*PROBLEM:*
Reproduce the material below word for word, line by line, leaving out the pictures.

*DATA FOR THIS EXERCISE:*

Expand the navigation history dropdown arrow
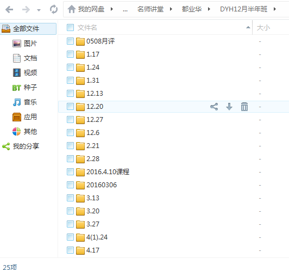 (39, 10)
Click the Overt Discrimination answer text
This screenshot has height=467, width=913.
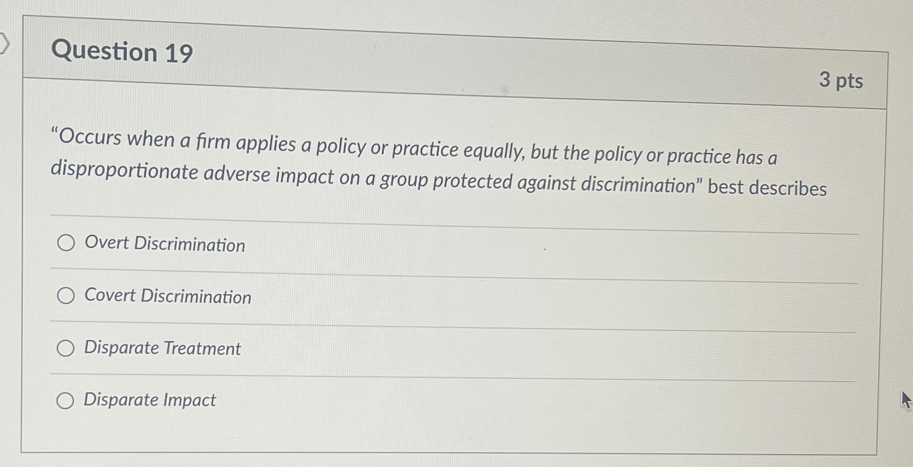point(164,245)
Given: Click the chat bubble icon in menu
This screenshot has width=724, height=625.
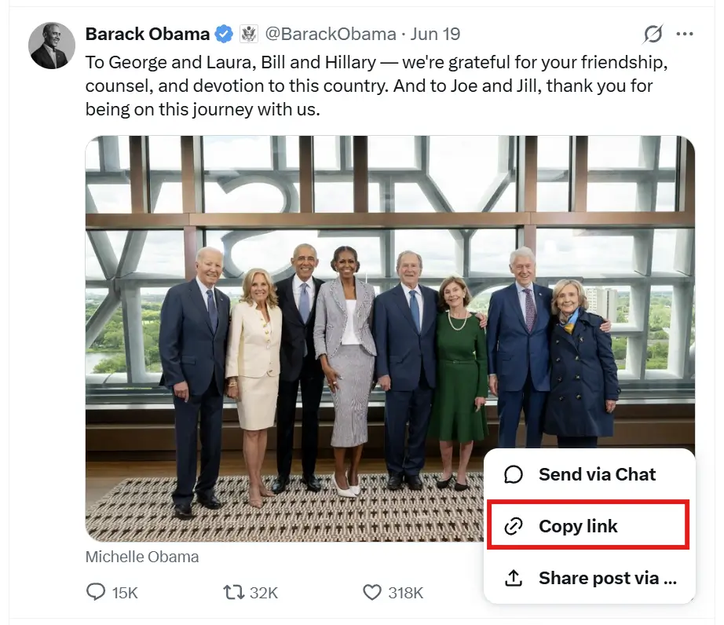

*WRITTEN ANSWER:*
Expand the navigation history dropdown arrow
 (39, 10)
Click the Overt Discrimination answer text
This screenshot has height=467, width=913.
point(164,245)
Given: Click the chat bubble icon in menu
This screenshot has width=724, height=625.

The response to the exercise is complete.